Task description: All of the data below is to be output without alteration.

Top of Exercise materials

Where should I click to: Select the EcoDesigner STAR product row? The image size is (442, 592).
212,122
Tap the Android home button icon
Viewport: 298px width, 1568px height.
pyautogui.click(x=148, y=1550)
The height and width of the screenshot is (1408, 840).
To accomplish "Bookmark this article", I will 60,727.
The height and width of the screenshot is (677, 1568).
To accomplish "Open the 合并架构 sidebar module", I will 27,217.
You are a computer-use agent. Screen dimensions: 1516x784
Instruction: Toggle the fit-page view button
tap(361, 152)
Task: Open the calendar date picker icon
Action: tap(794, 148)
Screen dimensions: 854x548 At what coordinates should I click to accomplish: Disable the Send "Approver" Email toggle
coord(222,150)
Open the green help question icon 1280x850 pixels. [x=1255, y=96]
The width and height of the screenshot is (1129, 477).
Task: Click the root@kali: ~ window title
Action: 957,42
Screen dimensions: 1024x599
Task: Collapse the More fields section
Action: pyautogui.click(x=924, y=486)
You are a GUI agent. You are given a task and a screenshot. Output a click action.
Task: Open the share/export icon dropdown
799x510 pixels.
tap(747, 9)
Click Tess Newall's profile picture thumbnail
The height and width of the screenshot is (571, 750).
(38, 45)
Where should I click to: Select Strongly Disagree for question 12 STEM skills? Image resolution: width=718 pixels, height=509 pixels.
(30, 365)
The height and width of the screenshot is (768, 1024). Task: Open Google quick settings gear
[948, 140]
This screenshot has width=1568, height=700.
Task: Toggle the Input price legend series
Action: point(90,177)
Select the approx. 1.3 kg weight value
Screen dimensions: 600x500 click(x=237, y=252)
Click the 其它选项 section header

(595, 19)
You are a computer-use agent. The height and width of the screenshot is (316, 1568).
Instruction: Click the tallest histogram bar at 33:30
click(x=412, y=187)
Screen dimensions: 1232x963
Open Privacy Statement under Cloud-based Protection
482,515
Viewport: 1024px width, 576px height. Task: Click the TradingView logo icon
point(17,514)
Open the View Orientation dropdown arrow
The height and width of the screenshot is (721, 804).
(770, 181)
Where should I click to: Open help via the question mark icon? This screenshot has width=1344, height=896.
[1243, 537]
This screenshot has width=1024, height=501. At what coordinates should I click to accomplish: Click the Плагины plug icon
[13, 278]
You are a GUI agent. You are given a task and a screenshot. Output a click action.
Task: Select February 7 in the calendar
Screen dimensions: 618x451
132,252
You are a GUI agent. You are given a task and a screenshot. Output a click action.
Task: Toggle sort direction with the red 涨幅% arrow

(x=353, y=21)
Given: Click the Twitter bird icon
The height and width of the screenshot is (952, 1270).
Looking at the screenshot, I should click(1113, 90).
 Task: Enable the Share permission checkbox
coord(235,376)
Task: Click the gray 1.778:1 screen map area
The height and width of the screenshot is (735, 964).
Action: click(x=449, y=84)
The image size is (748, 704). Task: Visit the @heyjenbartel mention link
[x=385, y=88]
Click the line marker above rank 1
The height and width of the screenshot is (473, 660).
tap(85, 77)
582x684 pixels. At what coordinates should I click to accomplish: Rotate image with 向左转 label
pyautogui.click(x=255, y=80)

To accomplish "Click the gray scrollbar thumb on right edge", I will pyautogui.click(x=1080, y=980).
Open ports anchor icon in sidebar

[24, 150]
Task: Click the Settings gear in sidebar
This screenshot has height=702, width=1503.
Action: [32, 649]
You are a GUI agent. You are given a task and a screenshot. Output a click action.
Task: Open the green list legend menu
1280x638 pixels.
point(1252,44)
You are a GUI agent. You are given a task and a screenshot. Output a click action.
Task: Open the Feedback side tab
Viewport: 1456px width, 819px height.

Bottom of Exercise materials

Answer for this exercise:
Where should I click to: Select the EcoDesigner STAR product row? The image size is (442, 592).
212,122
Tap the Android home button icon
Viewport: 298px width, 1568px height.
pyautogui.click(x=148, y=1550)
The height and width of the screenshot is (1408, 840).
To accomplish "Bookmark this article", I will 60,727.
The height and width of the screenshot is (677, 1568).
To accomplish "Open the 合并架构 sidebar module", I will 27,217.
You are a computer-use agent. Screen dimensions: 1516x784
Instruction: Toggle the fit-page view button
tap(361, 152)
Task: Open the calendar date picker icon
Action: tap(794, 148)
Screen dimensions: 854x548 At what coordinates should I click to accomplish: Disable the Send "Approver" Email toggle
coord(222,150)
Open the green help question icon 1280x850 pixels. [x=1255, y=96]
The width and height of the screenshot is (1129, 477).
Task: Click the root@kali: ~ window title
Action: 957,42
Screen dimensions: 1024x599
Task: Collapse the More fields section
Action: pyautogui.click(x=924, y=486)
You are a GUI agent. You are given a task and a screenshot. Output a click action.
Task: Open the share/export icon dropdown
799x510 pixels.
tap(747, 9)
Click Tess Newall's profile picture thumbnail
The height and width of the screenshot is (571, 750).
(38, 45)
Where should I click to: Select Strongly Disagree for question 12 STEM skills? Image resolution: width=718 pixels, height=509 pixels.
(30, 365)
The height and width of the screenshot is (768, 1024). Task: Open Google quick settings gear
[948, 140]
This screenshot has width=1568, height=700.
Task: Toggle the Input price legend series
Action: point(90,177)
Select the approx. 1.3 kg weight value
Screen dimensions: 600x500 click(x=237, y=252)
Click the 其它选项 section header

(595, 19)
You are a computer-use agent. The height and width of the screenshot is (316, 1568).
Instruction: Click the tallest histogram bar at 33:30
click(x=412, y=187)
Screen dimensions: 1232x963
Open Privacy Statement under Cloud-based Protection
482,515
Viewport: 1024px width, 576px height. Task: Click the TradingView logo icon
point(17,514)
Open the View Orientation dropdown arrow
The height and width of the screenshot is (721, 804).
(770, 181)
Where should I click to: Open help via the question mark icon? This screenshot has width=1344, height=896.
[1243, 537]
This screenshot has width=1024, height=501. At what coordinates should I click to accomplish: Click the Плагины plug icon
[13, 278]
You are a GUI agent. You are given a task and a screenshot. Output a click action.
Task: Select February 7 in the calendar
Screen dimensions: 618x451
132,252
You are a GUI agent. You are given a task and a screenshot. Output a click action.
Task: Toggle sort direction with the red 涨幅% arrow

(x=353, y=21)
Given: Click the Twitter bird icon
The height and width of the screenshot is (952, 1270).
Looking at the screenshot, I should click(1113, 90).
 Task: Enable the Share permission checkbox
coord(235,376)
Task: Click the gray 1.778:1 screen map area
The height and width of the screenshot is (735, 964).
Action: click(x=449, y=84)
The image size is (748, 704). Task: Visit the @heyjenbartel mention link
[x=385, y=88]
Click the line marker above rank 1
The height and width of the screenshot is (473, 660).
tap(85, 77)
582x684 pixels. At what coordinates should I click to accomplish: Rotate image with 向左转 label
pyautogui.click(x=255, y=80)

To accomplish "Click the gray scrollbar thumb on right edge", I will pyautogui.click(x=1080, y=980).
Open ports anchor icon in sidebar

[24, 150]
Task: Click the Settings gear in sidebar
This screenshot has height=702, width=1503.
Action: [32, 649]
You are a GUI agent. You are given a task and a screenshot. Output a click action.
Task: Open the green list legend menu
1280x638 pixels.
point(1252,44)
You are a GUI agent. You are given a task and a screenshot. Output a click action.
Task: Open the Feedback side tab
Viewport: 1456px width, 819px height.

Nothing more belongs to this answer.